I gave UniBone a set of pinheaders for all UNIBUS signals in parallel to 
the gold fingers.
So an adapter board can be designed, which plugs onto the pinheaders, 
contains some provision for the UBA connection and contains the 
terminator array.
The UBA-UniBone adapter may consist of two parts coupled via flat cable, 
with flipchip plugs on one end if necessary.

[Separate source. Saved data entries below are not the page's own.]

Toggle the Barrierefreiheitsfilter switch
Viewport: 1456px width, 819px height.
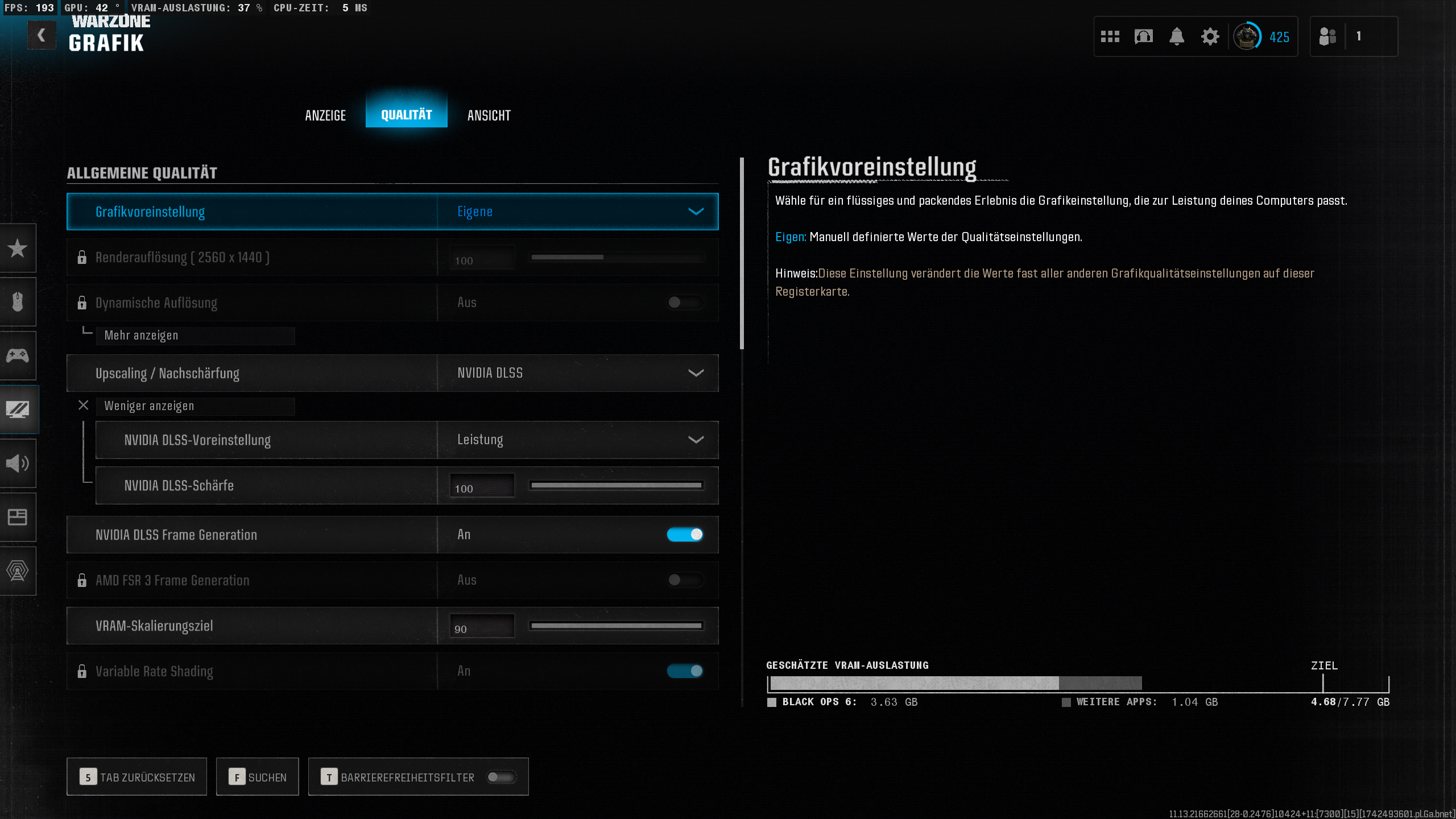[x=501, y=777]
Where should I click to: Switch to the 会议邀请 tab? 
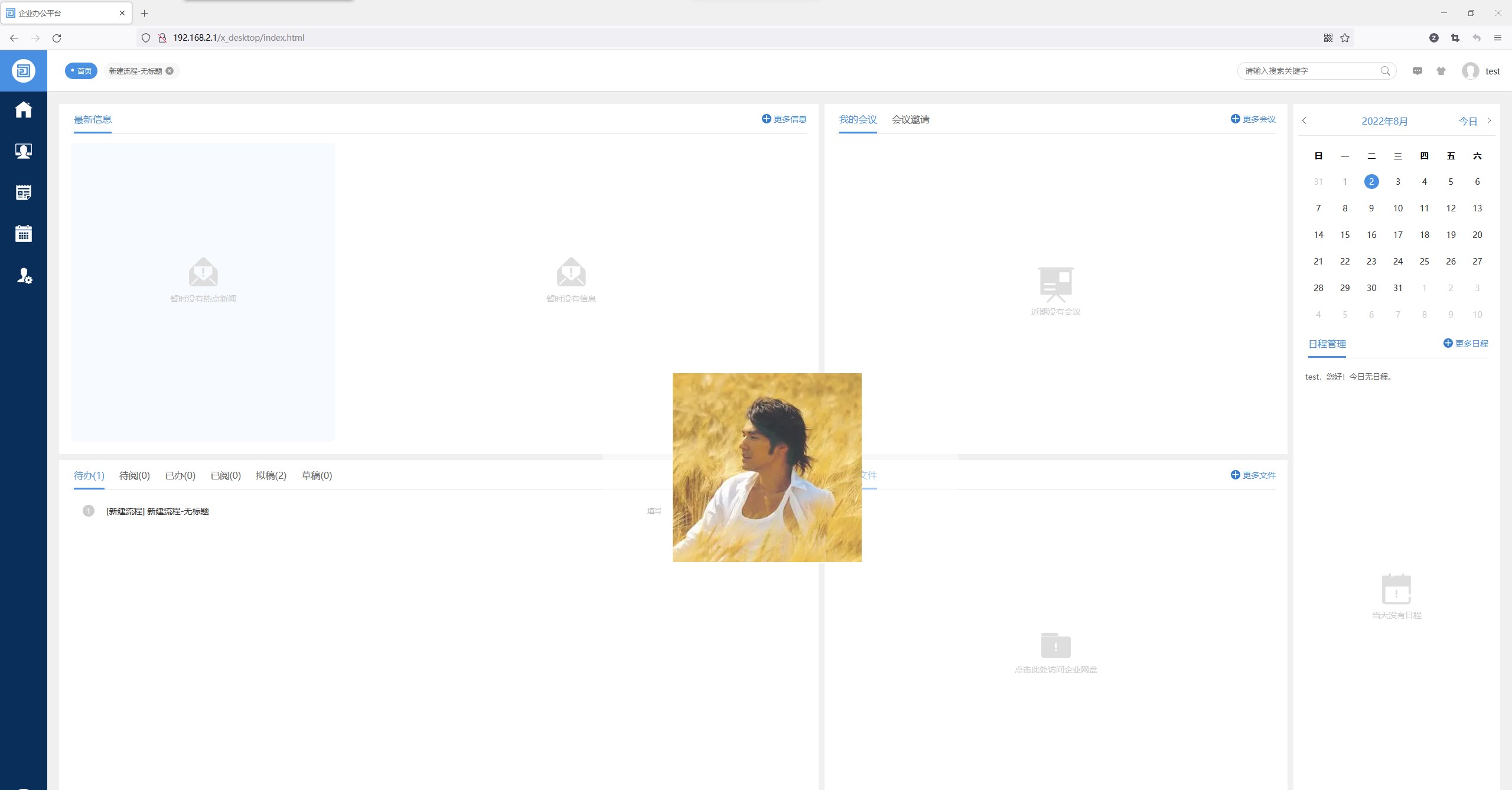[910, 119]
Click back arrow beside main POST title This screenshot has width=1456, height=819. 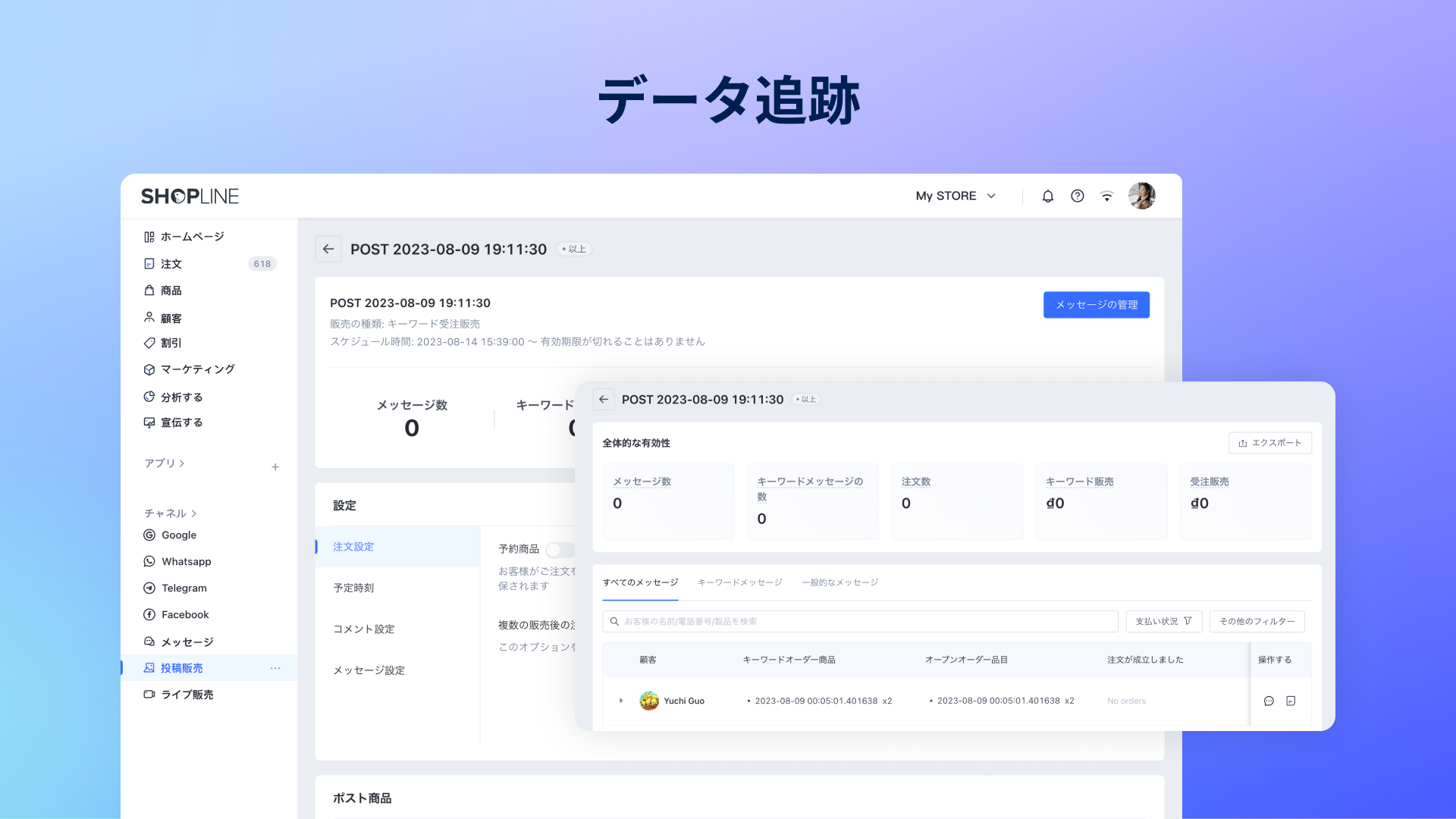click(x=328, y=249)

All this is only mildly annoying, did similar before, for example 
http://www.retrocmp.com/tools/uniprobe

 > Right, there were two unibus ports on a 2020: The first one went to the
 > RH11-C and was very odd in that "Hog Mode DMA" was enabled to allow the
 > device to just stream data as much as it wanted to the controller. This
 > would mean that other devices on the bus would time out and not have
 > their interrupts serviced, but since the RH11 was the only thing it
 > didn't matter (and I think this is why you could use RM03's instead of
 > RM02's: The whole track could be read and buffered to the 2020's UBA
 > controller in one shot.
 > That would have to be programmed into the BBB software to ignore the 
16 word
 > DMA limits and go as fast as the drive can go).

As the disk drives are also emulated, they are not putting any 
constraints on the DMA logic: give them the speed and DMA length you prefer.